Despite the insanity of it, I do carry a revolver in specific circumstances, and I’ll tell you why. When I’m engaging in strenuous physical activity, the snubnose revolver that I carry is compact enough that it doesn’t dig totally into my stomach when I’m bending over and lifting heavy objects. I carry AIWB (Appendix, Inside the Waistband). I won’t say it’s so comfortable that I don’t know it’s there, but I can make it work. Carrying an auto under those circumstances is simply painful. The S&W 642-2 simply works for me because it has a smaller footprint and is very light. And because it’s a revolver, it’s pretty damn reliable. Wheel guns are not ammo sensitive; they will fire pretty much whatever you can stuff into them because they obviously have no gas or recoil system.
It only holds five rounds of ammo though, so it is a compromise, make no mistake about it. However, it beats the alternative, which is to only carry a knife. Loaded with Speer Gold Dot 135 grain hollowpoints, I believe the revolver can allow me to handle quite a few scenarios. Sure, it has drawbacks, but then we’re back to the “life sucks” thing. Having the revolver on my person beats having my auto outside in my car.

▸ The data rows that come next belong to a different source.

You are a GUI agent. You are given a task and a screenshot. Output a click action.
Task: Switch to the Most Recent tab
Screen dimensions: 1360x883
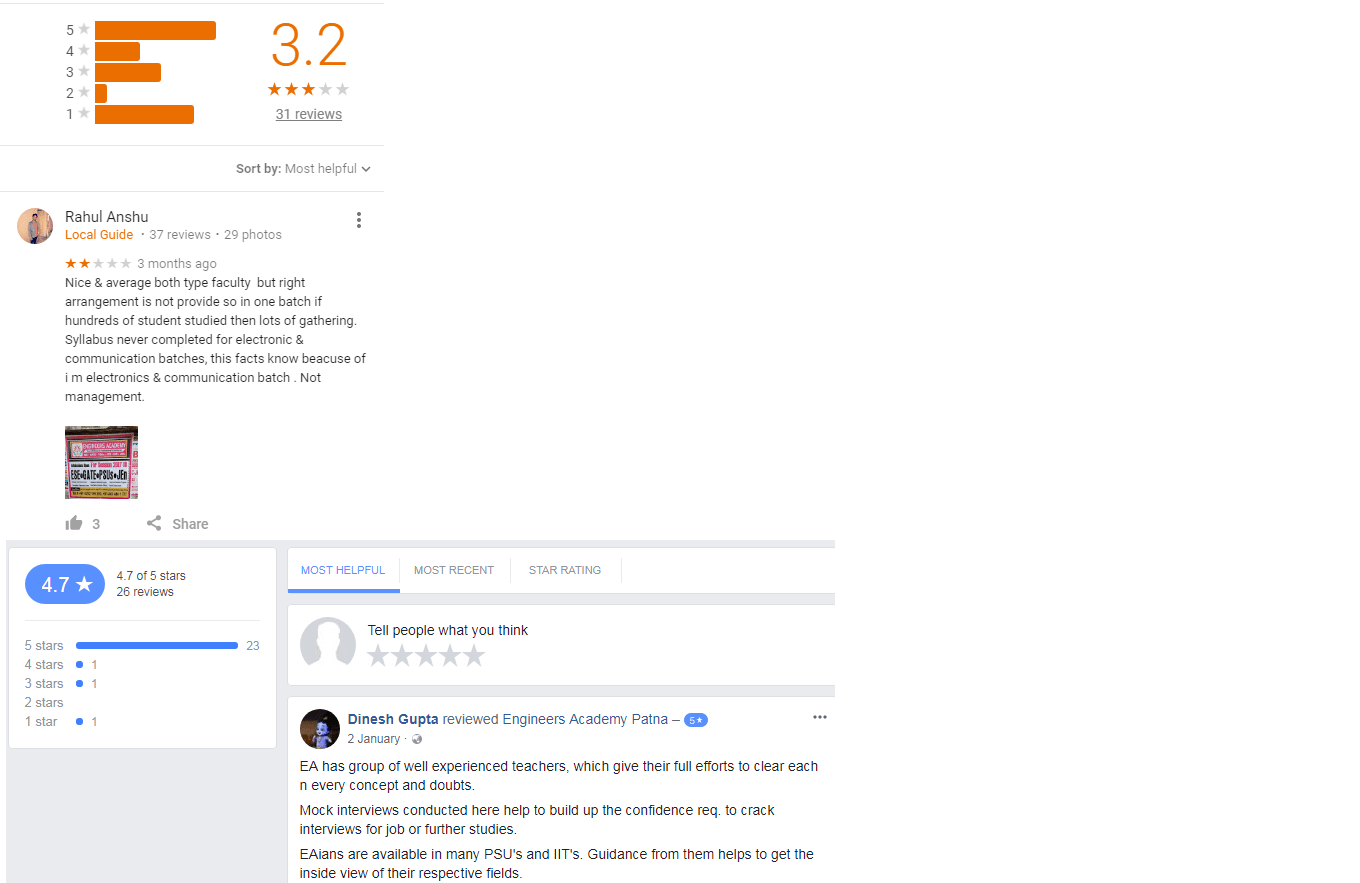pos(454,570)
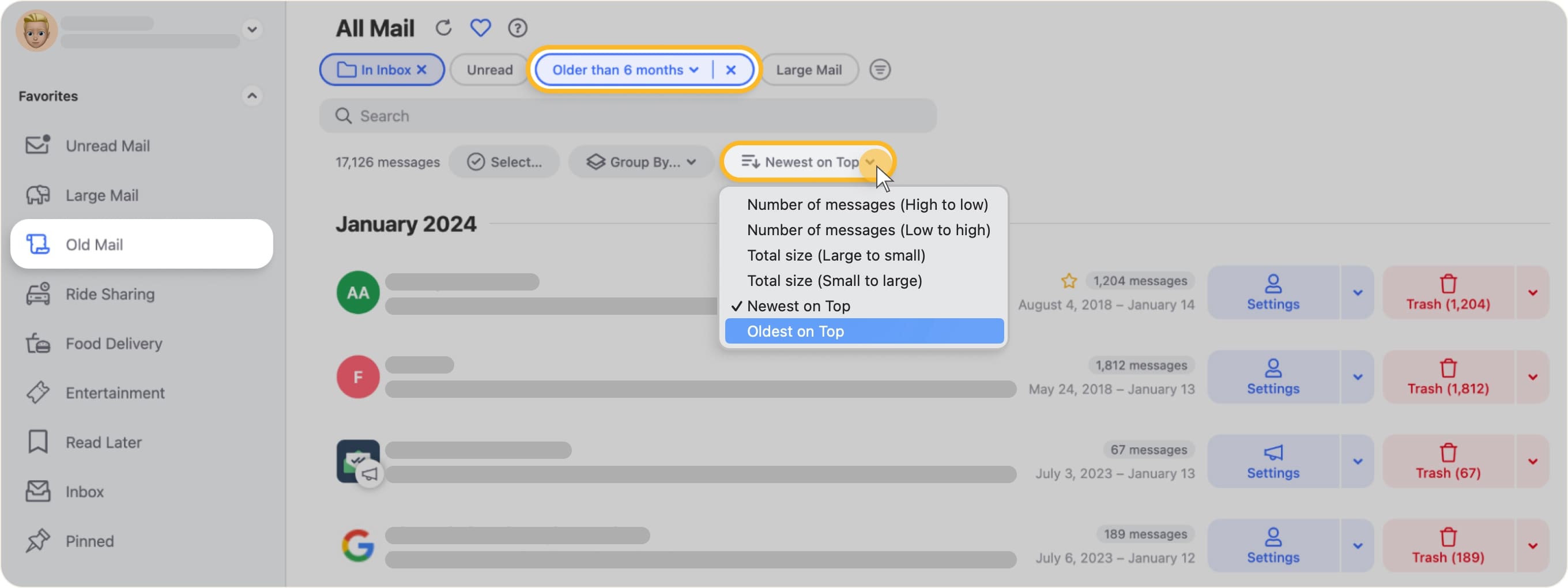This screenshot has width=1568, height=588.
Task: Select Total size (Large to small) sorting
Action: coord(836,255)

Back when the earth was cooling and the last of the dinosaurs had just died off, yours truly was issued a revolver by my agency as a rookie. Over the years, I put tens of thousands of rounds through revolvers, and my confidence in being able to run a wheel gun went skyward.
Another thing I considered when choosing the small revolver was the mission for which I intend to use it, which is deep concealment. When I carried the little S&W on my last job, none of my coworkers nor customers had any idea that I was armed, and they never would have unless things went exceedingly badly. Are there tiny autos that would fill that bill? Definitely. In fact, I did have one that, size-wise, was perfect. However, it was less than perfectly reliable, and so it had to go. To be blunt, the S&W revolver just works for what I need. As an added bonus, it’s extremely light. I round out the package with two spare speed strips, so I have 15 rounds of ammo total.

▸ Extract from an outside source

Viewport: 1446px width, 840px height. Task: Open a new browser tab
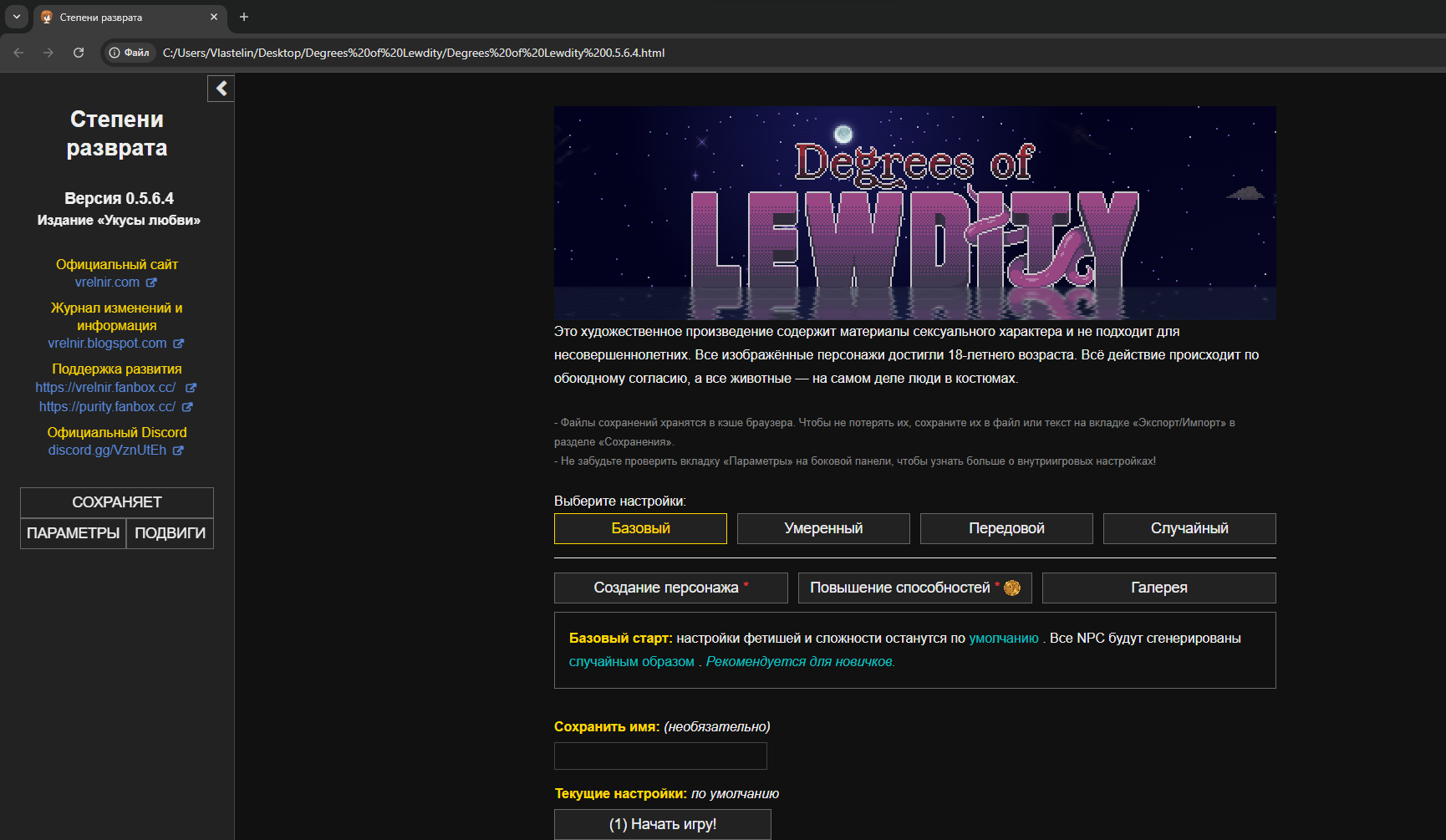(244, 17)
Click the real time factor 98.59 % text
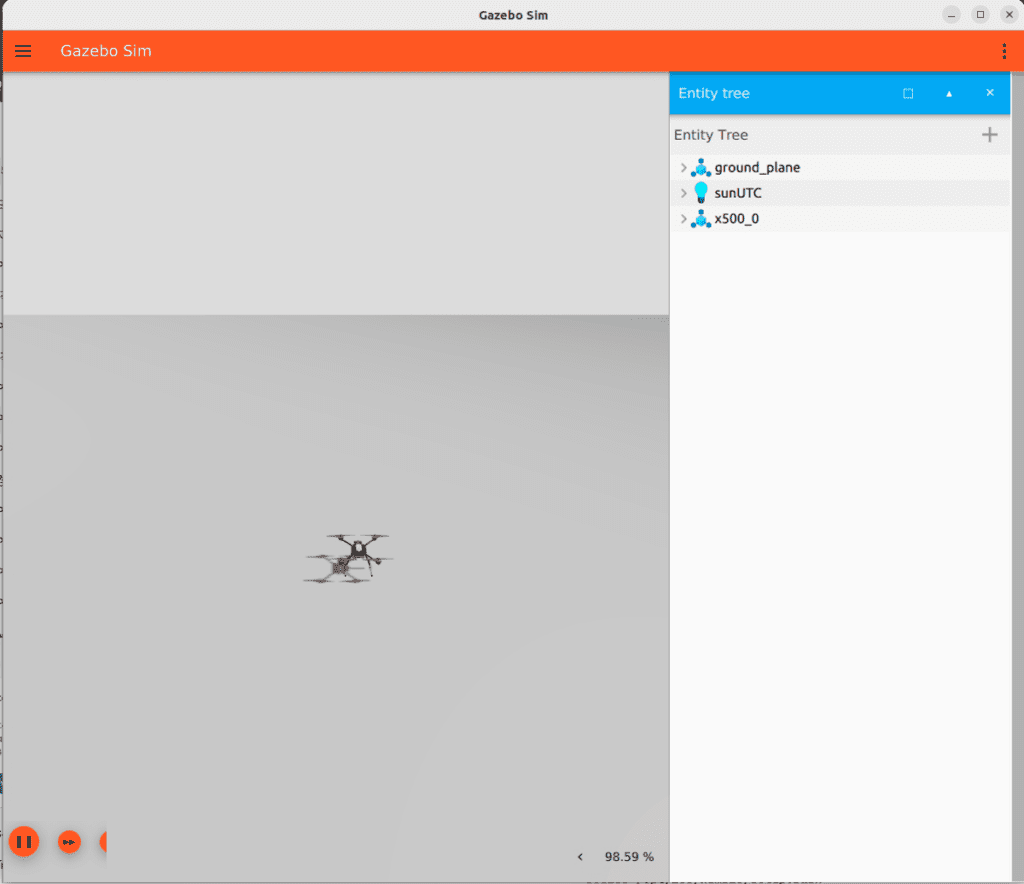Screen dimensions: 1024x884 (x=629, y=857)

I carry the snubby with one thing in mind: to protect myself and break contact with hostiles, getting myself to safety. Does that mission differ when I’m out and about with my family? Yes.
When I’m out with my family, my mission is to protect them. However, when confronted by dangers such as an active shooter(s), it is a far more involved task to get my family to safety than if I were alone. Herding my family to safety may involve me making the decision to confront the shooter(s) if he is between us and an exit. As such, I may need to take the battle to the enemy, which an autoloading pistol is likely more suited. That’s why I normally carry an auto when I’m not engaging in strenuous physical activity.
I like having the ability to choose the hardware for the mission.
That said, I only own a couple of handguns, so it’s not like it takes me fifteen minutes to peruse a vast collection for just the right tool for the job when I’m getting dressed in the morning.
At times, life is about compromises. Sometimes we’d enjoy having something belt-fed, but we might have to use a handgun with lesser ammo capacity. Training and practice can help increase our chances of survival and success.
Am I trying to sway the reader one way or the other as far as what weapons to carry? That’s not really the scope of this article. Rather, I wanted to raise your awareness concerning some of the many factors that occur in real world conflict so that you might be better educated in selecting the weapons system you feel comfortable with. If I managed to get you thinking about how crazy armed conflict is, then this article did its job.
I know folks who carry a mini revolver in .22 Long Rifle that holds four rounds. For them, they feel that it is enough ammo for their needs. If it works for their needs, who am I to tell them they are wrong?
What’s the best handgun to carry?
The one that you have with you when you need it. Something is better than nothing.
My hope is that this limited amount of information in the article spurs the reader to engage in some of his own research as to how humans react in conflict and to injuries, as well as how real-life battles play out. Good luck!